Google has revealed that between July and September, state-sponsored hacker groups launched thousands of phishing attacks targeting dissidents and activists in 149 countries, and over 90% of such attacks involved attackers attempting to access online account credentials of targeted people.
In the three month period, Google's Threat Analysis Group (TAG) sent more than 12,000 warnings to dissidents and activists in 149 countries to warn them that state-sponsored hacker groups had launched phishing attacks against them in an attempt to steal their online credentials or to gain access to their devices.
Google is urging such targeted people, such as journalists, human rights activists, and political campaigners to enroll in its Advanced Protection Programme which "utilizes hardware security keys and provides the strongest protections available against phishing and account hijackings".
According to Google's Threat Analysis Group, a state-sponsored Russian hacker group known as Sandworm has launched several campaigns in the past couple of years to deploy Android malware into targeted devices. Sandworm's tactics include modifying legitimate Android applications with malware, uploading such app to the Play Store, and hijacking devices in which such apps are downloaded.
The team noted that the technique was used in December 2017 targeting users in South Korea (around which time Russian hackers also targeted organisations associated with the Winter Olympics in response to the ban imposed on Russia), in September 2017 when Sandworm deployed a fake version of the UKR.net email app on the Play Store, and in November 2018 when the hacker group tried to upload malicious apps to compromising legitimate developers.

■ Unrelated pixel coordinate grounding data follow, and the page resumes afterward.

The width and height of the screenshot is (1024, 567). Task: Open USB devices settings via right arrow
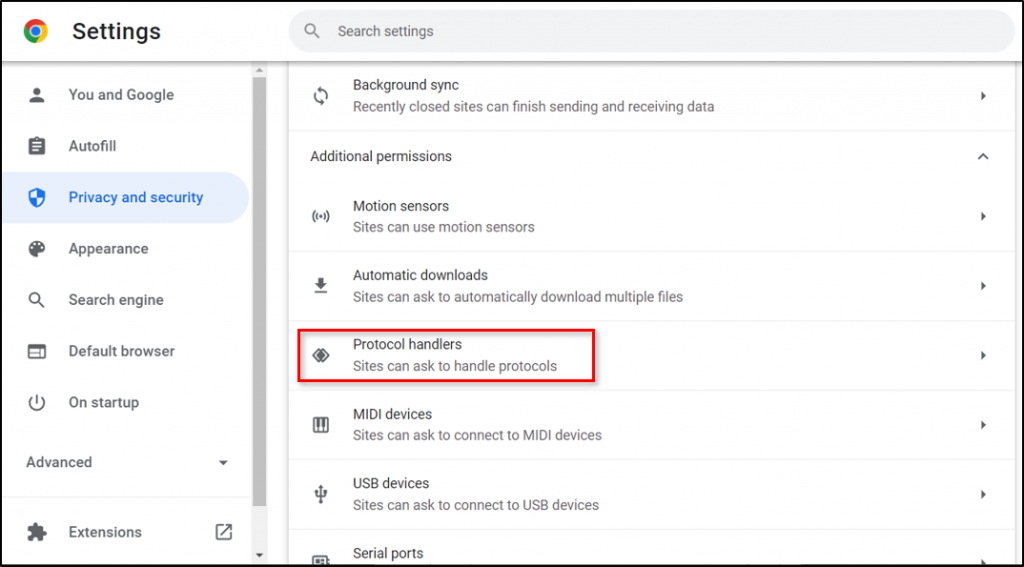(x=983, y=494)
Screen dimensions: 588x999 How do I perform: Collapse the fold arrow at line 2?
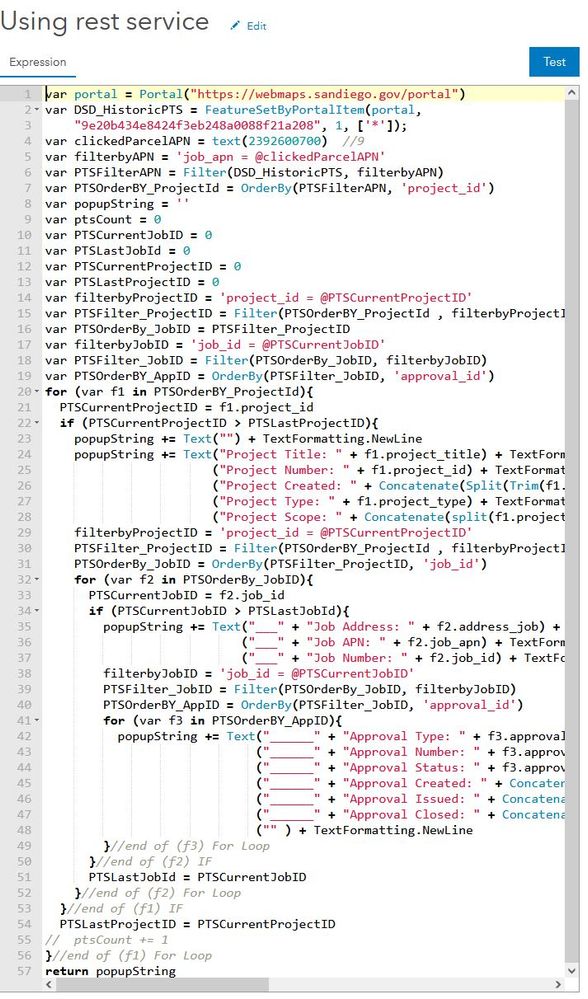[x=37, y=110]
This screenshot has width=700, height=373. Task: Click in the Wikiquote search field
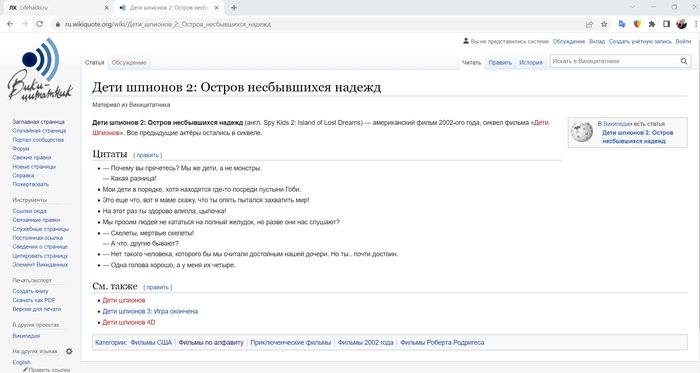pyautogui.click(x=614, y=62)
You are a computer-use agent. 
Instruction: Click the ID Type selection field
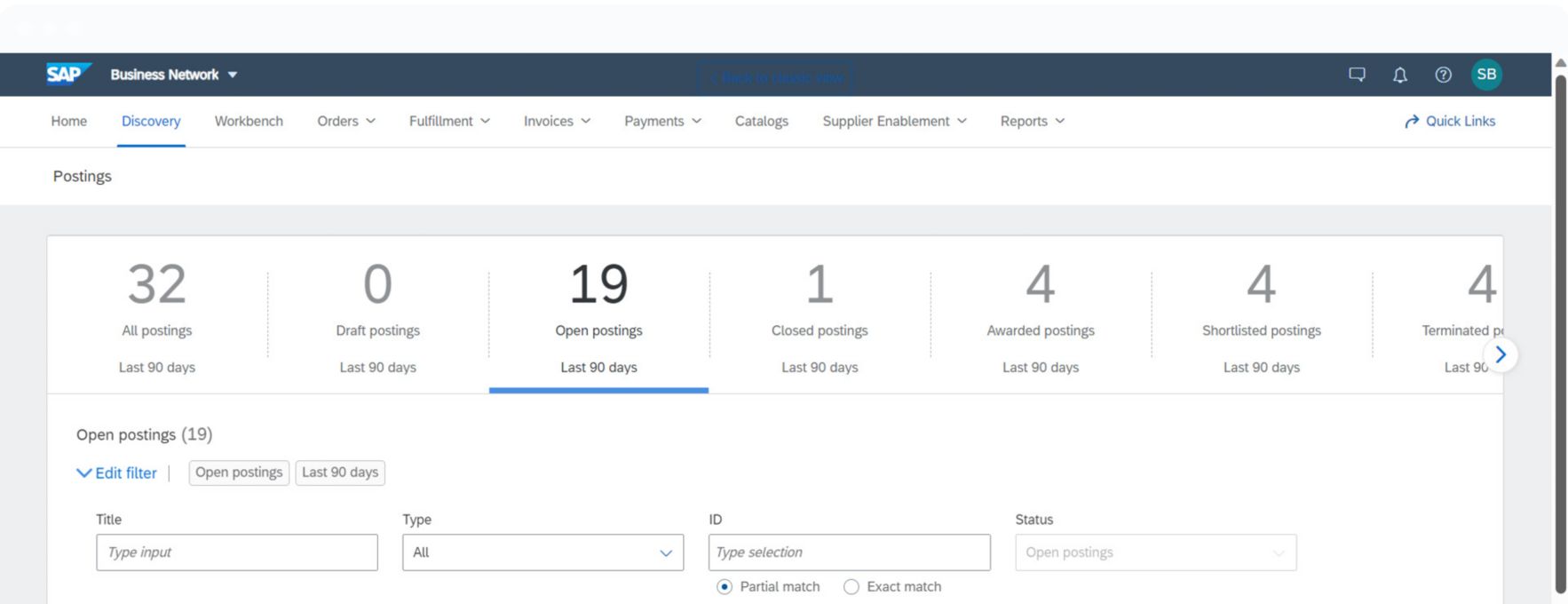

In the same month, the state-sponsored hacker group also targeted software and mobile app developers in Ukraine via spear phishing emails with malicious attachments and succeeded in compromising an app developer with several published Play Store apps.
State-sponsored hacker groups are also carrying out large-scale disinformation campaigns
In a blog post, Shane Huntley, Director of Google's Threat Analysis Group, said that his group also took action against disinformation campaigns launched by state-sponsored hacker groups. One such campaign involved the use of inauthentic news outlets in the Central African Republic, Sudan, Madagascar, and South Africa to promote Russian interests in Africa. In response, Google terminated Google accounts and 15 YouTube channels associated with the disinformation campaign.
"TAG tracks more than 270 targeted or government-backed groups from more than 50 countries. These groups have many goals including intelligence collection, stealing intellectual property, targeting dissidents and activists, destructive cyber attacks, or spreading coordinated disinformation. We use the intelligence we gather to protect Google infrastructure as well as users targeted with malware or phishing.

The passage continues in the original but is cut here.